** Start of RECORDS FOR THIS TASK **

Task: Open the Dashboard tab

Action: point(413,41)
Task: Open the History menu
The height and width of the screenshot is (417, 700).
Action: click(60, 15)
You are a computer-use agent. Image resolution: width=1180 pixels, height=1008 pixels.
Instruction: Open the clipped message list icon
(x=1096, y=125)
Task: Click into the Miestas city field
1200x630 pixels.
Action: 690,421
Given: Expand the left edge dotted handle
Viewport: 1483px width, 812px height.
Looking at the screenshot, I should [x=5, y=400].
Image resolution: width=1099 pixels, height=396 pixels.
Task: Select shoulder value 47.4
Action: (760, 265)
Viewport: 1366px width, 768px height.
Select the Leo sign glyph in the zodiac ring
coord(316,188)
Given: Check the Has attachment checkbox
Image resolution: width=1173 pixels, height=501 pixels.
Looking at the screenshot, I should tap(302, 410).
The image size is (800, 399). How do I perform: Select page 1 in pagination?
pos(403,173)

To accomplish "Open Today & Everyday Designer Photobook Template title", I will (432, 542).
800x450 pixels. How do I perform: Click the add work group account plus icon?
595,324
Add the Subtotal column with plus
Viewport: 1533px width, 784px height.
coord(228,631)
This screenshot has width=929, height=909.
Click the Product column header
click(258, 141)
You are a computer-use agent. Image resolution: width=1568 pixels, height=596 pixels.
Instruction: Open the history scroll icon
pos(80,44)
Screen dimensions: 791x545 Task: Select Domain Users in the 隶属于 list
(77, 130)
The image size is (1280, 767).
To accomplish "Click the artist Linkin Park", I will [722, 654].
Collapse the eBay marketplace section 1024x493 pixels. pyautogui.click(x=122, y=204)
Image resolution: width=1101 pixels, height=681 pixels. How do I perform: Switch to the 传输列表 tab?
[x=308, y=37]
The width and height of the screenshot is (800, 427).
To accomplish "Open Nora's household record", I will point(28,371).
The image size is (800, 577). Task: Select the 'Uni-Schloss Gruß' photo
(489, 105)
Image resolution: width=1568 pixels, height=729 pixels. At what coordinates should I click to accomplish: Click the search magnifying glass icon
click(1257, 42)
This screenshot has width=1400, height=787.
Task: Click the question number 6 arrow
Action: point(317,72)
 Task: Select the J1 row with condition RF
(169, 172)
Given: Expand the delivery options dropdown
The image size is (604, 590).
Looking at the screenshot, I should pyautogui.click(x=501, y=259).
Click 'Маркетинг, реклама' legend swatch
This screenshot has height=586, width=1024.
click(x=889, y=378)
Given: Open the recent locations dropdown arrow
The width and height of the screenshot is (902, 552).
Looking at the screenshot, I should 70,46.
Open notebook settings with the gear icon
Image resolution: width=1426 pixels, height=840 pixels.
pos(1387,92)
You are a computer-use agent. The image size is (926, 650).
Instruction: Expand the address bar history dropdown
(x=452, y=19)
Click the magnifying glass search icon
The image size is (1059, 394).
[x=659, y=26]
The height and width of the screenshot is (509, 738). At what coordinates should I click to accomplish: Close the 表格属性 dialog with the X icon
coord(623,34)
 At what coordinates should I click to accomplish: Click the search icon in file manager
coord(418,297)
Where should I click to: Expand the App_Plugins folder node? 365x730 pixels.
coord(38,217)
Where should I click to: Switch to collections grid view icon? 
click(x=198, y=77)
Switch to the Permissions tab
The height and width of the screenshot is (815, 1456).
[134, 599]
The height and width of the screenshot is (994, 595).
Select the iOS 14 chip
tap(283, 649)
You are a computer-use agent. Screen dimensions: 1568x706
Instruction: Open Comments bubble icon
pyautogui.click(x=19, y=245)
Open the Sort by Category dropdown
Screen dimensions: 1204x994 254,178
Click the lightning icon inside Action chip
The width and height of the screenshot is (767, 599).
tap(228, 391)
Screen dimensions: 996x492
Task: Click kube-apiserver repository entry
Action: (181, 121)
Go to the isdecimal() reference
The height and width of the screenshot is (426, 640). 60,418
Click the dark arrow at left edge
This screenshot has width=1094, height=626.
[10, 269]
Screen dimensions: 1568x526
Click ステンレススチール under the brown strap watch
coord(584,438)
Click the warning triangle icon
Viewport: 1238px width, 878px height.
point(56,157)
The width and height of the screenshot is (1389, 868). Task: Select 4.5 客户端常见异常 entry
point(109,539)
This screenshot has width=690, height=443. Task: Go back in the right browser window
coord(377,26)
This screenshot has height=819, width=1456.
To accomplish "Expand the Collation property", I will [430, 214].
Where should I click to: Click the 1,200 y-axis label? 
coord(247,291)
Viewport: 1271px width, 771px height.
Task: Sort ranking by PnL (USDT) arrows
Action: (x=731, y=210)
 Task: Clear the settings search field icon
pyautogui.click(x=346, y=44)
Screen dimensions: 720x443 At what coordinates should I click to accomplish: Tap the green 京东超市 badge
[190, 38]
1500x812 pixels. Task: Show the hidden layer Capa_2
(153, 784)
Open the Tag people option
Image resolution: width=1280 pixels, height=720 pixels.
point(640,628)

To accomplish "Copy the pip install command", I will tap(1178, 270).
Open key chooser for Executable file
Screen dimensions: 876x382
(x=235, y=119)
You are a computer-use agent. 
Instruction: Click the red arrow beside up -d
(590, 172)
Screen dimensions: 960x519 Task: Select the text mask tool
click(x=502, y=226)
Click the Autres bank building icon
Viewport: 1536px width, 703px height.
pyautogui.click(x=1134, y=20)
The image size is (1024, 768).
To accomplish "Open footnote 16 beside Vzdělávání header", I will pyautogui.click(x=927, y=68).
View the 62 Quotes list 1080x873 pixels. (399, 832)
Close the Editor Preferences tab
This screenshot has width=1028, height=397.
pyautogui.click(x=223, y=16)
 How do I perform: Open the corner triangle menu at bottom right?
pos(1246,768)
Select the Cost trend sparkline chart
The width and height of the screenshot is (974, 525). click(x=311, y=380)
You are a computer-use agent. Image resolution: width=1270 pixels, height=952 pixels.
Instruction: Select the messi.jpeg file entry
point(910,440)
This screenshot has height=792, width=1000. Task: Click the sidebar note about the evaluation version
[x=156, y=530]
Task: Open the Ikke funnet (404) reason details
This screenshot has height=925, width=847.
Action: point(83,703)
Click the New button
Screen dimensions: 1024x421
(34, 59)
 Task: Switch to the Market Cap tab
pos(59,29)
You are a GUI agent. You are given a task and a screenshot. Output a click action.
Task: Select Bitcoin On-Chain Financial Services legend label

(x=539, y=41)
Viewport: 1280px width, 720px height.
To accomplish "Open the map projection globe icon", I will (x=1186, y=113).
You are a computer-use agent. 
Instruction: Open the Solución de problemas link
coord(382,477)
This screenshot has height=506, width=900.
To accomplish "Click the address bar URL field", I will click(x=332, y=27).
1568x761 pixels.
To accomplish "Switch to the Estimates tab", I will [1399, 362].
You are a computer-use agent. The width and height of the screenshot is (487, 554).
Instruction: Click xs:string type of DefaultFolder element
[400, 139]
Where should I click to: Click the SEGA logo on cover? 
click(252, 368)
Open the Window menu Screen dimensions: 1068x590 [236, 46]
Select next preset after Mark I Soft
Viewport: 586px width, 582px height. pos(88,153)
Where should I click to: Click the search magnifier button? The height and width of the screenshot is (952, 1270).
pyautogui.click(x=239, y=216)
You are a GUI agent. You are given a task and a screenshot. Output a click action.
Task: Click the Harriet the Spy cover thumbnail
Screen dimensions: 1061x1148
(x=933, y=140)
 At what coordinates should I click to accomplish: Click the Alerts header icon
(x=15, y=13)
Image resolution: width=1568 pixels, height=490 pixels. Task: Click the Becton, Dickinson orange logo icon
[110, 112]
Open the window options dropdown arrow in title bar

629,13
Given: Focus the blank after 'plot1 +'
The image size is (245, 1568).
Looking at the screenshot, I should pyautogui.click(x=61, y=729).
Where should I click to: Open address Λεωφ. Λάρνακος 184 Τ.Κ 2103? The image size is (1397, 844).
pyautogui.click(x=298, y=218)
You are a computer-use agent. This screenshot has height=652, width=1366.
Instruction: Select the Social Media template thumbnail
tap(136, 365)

** End of RECORDS FOR THIS TASK **

§ WORK TO COMPLETE
Turn the listing, starting at its first line and ending at the line that contains "(x=1096, y=125)", into a JSON list of strings with one string per line and blank lines left out.

§ REPLY TO THE EXERCISE
[
  "Task: Open the Dashboard tab",
  "Action: point(413,41)",
  "Task: Open the History menu",
  "The height and width of the screenshot is (417, 700).",
  "Action: click(60, 15)",
  "You are a computer-use agent. Image resolution: width=1180 pixels, height=1008 pixels.",
  "Instruction: Open the clipped message list icon",
  "(x=1096, y=125)"
]